What the task requires — When a line of the records contains "computer", copy it.

#### Extracted entries ####

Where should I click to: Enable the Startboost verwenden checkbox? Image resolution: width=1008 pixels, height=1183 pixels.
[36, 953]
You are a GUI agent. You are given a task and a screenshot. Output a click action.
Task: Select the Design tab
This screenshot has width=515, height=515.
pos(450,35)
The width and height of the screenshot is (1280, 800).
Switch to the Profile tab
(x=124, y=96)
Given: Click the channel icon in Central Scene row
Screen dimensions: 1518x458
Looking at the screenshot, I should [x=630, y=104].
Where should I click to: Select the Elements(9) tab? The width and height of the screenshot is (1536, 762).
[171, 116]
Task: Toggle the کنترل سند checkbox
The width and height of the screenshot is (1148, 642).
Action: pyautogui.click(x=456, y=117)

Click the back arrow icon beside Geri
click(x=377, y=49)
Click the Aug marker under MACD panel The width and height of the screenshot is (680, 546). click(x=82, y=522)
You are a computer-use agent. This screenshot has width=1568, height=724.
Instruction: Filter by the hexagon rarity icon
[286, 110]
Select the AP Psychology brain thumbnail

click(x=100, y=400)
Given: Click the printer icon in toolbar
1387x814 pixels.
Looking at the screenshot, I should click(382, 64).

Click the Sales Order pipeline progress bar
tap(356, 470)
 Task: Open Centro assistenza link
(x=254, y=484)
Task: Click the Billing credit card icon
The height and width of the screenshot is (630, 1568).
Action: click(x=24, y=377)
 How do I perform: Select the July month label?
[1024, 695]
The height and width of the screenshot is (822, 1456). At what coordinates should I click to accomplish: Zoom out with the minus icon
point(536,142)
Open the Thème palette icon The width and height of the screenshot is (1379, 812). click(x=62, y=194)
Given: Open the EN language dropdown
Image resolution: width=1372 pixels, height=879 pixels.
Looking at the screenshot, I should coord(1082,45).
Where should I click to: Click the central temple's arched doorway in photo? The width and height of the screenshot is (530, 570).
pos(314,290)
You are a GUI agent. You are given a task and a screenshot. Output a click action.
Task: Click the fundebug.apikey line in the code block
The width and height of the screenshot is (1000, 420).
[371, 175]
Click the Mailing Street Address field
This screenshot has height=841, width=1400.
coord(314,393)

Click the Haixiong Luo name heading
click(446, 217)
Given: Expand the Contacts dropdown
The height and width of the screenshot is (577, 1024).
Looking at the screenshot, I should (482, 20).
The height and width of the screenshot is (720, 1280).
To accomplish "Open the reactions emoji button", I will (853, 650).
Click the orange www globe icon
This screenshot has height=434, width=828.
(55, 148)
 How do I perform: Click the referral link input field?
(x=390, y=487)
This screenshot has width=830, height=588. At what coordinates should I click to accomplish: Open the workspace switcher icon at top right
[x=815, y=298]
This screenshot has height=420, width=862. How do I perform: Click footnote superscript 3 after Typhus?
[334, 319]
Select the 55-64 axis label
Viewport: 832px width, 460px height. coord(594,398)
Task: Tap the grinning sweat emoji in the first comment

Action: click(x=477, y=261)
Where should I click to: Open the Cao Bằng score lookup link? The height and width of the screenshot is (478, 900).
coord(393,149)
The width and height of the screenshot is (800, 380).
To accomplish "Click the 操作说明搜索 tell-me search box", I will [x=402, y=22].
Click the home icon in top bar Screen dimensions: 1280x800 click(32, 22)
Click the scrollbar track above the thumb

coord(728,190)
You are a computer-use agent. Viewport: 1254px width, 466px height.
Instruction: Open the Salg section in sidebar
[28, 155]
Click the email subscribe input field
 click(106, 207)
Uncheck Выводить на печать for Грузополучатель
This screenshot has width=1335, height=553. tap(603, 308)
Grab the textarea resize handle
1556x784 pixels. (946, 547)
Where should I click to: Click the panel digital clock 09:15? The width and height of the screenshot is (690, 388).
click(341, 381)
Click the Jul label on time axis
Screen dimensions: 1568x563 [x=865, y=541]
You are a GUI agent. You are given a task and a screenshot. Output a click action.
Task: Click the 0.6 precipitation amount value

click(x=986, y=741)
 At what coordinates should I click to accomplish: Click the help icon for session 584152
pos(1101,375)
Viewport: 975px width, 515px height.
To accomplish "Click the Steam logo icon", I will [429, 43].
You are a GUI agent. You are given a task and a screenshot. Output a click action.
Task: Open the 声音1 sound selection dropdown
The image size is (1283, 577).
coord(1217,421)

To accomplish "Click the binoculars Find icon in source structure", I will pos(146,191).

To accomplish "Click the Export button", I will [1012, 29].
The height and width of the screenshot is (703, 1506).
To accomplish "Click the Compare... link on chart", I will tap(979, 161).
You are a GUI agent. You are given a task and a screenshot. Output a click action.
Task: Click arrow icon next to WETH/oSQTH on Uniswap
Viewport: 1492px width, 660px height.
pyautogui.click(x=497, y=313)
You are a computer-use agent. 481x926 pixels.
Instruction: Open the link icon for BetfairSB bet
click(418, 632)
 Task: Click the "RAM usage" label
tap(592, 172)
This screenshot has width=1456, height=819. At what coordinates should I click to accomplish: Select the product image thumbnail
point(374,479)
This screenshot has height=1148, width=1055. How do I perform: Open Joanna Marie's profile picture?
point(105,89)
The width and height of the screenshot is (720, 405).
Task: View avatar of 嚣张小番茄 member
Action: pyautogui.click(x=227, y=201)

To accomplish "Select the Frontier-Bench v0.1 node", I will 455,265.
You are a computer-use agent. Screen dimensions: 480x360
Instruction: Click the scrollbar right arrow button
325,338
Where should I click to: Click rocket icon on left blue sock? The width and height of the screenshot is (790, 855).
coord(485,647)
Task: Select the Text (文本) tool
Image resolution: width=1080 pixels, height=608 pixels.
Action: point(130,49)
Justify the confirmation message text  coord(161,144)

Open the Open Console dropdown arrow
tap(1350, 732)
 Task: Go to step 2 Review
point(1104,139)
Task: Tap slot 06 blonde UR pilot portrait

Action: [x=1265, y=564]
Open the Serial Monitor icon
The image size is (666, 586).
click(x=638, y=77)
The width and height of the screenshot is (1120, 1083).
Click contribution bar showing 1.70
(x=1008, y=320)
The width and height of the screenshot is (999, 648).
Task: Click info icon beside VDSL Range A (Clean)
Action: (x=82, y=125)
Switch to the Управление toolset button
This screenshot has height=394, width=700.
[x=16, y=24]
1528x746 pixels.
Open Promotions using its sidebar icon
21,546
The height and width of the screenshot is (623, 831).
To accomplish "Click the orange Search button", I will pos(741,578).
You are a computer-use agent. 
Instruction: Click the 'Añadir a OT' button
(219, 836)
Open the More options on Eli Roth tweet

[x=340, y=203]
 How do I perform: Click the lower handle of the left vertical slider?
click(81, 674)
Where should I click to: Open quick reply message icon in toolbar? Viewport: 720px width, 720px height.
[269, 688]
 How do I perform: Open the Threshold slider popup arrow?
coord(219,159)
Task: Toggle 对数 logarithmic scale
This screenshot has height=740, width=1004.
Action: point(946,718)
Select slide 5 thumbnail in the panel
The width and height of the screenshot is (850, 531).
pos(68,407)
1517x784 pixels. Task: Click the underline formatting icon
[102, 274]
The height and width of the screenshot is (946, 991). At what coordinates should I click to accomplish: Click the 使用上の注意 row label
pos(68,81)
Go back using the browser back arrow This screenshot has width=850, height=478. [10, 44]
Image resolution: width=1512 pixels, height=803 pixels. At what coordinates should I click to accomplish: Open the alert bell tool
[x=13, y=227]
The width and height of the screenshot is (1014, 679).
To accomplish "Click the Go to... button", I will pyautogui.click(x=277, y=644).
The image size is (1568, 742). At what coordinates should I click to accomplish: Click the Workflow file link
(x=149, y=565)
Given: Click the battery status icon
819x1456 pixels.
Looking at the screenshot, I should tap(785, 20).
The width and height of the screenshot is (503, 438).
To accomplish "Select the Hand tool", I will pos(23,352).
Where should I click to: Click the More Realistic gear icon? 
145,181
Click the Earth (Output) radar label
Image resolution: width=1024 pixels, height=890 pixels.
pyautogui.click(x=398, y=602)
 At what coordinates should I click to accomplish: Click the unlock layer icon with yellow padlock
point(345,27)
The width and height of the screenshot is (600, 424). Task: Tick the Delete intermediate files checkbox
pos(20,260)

####

Worked solution —
You are a computer-use agent. This screenshot has width=1568, height=724.
You are a computer-use agent. Viewport: 1254px width, 466px height.
You are a computer-use agent. 481x926 pixels.
You are a computer-use agent. Screen dimensions: 480x360
You are a computer-use agent. 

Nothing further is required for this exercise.